» REQUIRED WORK
Your response should consist solely of the lines from the one containing "ベッドルーム家具 (220, 328)" through the end of the data, copied exactly.

» RECORDS SHOWN
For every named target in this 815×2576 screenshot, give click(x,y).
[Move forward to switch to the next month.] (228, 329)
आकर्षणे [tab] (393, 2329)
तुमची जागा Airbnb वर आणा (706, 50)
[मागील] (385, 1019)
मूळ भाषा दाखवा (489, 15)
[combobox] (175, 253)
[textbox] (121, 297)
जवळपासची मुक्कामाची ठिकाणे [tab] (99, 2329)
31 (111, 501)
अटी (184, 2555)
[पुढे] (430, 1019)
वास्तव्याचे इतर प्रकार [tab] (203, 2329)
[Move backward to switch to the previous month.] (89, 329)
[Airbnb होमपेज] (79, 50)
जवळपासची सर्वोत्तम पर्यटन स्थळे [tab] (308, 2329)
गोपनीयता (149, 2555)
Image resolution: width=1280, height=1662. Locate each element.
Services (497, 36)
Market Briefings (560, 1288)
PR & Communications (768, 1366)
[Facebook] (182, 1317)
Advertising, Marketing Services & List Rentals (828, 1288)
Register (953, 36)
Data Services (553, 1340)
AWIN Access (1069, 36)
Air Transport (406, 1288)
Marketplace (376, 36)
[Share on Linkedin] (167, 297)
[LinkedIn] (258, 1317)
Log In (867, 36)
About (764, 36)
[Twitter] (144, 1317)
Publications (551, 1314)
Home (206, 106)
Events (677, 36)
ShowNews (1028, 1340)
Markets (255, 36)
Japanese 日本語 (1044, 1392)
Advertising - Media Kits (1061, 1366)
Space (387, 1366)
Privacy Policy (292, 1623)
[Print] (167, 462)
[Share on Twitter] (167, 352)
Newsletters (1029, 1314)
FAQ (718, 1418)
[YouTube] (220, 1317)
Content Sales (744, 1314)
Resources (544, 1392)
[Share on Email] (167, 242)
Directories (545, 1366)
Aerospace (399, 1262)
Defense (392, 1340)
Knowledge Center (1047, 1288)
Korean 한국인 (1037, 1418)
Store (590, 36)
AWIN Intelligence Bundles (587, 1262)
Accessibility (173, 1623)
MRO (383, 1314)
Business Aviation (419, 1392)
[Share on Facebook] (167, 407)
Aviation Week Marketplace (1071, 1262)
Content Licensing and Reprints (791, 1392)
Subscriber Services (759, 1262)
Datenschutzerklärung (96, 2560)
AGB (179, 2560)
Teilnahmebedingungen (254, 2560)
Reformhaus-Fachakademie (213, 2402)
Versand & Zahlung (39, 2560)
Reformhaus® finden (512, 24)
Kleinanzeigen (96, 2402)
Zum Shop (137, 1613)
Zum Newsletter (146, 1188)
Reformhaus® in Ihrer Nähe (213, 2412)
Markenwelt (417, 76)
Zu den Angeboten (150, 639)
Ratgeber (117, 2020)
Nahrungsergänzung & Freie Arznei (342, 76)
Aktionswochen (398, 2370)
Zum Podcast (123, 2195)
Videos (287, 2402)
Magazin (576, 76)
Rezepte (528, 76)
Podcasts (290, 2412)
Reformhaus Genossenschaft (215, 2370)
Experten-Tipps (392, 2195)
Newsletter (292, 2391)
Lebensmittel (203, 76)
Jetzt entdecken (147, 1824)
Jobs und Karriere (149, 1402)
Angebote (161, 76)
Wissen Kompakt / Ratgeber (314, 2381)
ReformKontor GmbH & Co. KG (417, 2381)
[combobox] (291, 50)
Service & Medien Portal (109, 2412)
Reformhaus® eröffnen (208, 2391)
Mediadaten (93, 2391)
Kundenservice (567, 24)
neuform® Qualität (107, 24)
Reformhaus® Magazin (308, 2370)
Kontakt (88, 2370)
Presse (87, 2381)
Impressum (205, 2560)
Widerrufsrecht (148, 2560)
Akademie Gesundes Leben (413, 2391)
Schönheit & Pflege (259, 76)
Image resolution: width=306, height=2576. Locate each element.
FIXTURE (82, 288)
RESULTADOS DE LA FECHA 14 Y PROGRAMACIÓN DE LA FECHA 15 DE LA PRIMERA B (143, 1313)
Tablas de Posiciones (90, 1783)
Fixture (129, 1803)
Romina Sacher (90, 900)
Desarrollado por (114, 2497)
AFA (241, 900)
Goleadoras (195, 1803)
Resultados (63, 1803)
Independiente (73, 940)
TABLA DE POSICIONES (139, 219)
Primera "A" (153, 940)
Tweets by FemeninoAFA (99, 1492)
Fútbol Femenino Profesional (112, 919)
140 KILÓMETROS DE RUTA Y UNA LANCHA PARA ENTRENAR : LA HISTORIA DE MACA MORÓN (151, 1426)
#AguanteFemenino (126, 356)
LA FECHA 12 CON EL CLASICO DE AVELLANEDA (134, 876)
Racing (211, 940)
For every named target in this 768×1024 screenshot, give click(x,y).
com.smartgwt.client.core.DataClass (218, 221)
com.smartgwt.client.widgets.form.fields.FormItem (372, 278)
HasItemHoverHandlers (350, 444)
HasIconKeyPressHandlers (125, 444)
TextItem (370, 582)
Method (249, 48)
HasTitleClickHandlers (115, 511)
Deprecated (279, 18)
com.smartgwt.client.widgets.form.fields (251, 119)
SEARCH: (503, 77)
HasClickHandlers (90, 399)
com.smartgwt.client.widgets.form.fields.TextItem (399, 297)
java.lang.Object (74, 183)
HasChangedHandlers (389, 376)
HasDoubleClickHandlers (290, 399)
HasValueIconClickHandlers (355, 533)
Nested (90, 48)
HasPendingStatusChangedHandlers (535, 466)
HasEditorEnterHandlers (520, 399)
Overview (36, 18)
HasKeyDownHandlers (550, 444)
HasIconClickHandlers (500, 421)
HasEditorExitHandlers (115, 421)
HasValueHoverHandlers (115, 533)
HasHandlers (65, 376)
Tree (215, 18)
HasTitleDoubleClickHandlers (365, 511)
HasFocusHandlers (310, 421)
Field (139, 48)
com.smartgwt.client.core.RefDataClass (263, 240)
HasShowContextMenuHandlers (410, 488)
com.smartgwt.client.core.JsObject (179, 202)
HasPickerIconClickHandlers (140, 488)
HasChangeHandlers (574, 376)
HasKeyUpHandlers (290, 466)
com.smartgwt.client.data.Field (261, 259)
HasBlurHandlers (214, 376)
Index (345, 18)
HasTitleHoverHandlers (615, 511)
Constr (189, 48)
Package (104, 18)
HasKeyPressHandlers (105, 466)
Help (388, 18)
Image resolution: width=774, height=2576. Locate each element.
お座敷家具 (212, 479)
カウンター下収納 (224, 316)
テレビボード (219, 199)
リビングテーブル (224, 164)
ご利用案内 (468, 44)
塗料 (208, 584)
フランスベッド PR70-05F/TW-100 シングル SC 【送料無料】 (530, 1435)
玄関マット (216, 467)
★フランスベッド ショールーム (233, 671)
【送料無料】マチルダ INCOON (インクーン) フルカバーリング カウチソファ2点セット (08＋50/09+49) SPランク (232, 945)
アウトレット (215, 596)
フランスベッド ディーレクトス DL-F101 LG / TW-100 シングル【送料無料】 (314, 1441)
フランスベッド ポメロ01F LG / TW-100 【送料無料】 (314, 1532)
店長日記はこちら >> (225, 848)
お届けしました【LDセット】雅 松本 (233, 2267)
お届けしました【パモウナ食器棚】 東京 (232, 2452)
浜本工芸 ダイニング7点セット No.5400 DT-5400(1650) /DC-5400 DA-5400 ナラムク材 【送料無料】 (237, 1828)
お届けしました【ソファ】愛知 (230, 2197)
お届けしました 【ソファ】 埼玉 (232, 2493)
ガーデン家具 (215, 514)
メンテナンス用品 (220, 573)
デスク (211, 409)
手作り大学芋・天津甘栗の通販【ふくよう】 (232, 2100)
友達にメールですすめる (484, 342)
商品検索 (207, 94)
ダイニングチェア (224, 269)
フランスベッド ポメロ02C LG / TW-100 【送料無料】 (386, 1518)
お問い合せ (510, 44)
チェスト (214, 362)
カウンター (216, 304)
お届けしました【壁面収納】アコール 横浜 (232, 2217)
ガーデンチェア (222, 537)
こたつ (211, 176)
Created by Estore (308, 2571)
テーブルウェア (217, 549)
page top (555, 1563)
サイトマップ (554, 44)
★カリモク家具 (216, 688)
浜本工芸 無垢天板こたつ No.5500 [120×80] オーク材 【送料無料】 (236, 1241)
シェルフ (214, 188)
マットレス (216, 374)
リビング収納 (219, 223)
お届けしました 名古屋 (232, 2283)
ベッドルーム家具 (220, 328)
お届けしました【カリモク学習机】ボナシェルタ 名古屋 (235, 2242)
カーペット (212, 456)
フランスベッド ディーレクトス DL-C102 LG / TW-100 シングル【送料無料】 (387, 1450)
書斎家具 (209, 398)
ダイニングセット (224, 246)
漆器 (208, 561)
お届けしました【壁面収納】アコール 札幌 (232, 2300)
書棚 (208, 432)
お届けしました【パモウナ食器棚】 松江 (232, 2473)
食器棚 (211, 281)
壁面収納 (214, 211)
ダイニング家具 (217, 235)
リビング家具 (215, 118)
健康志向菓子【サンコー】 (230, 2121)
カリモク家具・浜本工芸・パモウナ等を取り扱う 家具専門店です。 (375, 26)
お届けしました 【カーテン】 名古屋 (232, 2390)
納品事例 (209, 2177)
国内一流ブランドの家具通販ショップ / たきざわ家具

» EXPECTED ANSWER
ベッドルーム家具 (220, 328)
お届けしました【カリモク学習机】ボナシェルタ 名古屋 (235, 2242)
カーペット (212, 456)
フランスベッド ディーレクトス DL-C102 LG / TW-100 シングル【送料無料】 (387, 1450)
書斎家具 (209, 398)
ダイニングセット (224, 246)
漆器 (208, 561)
お届けしました【壁面収納】アコール 札幌 (232, 2300)
書棚 (208, 432)
お届けしました【パモウナ食器棚】 松江 (232, 2473)
食器棚 (211, 281)
壁面収納 (214, 211)
ダイニング家具 (217, 235)
リビング家具 (215, 118)
健康志向菓子【サンコー】 (230, 2121)
カリモク家具・浜本工芸・パモウナ等を取り扱う 家具専門店です。 (375, 26)
お届けしました 【カーテン】 名古屋 (232, 2390)
納品事例 (209, 2177)
国内一流ブランドの家具通販ショップ / たきざわ家具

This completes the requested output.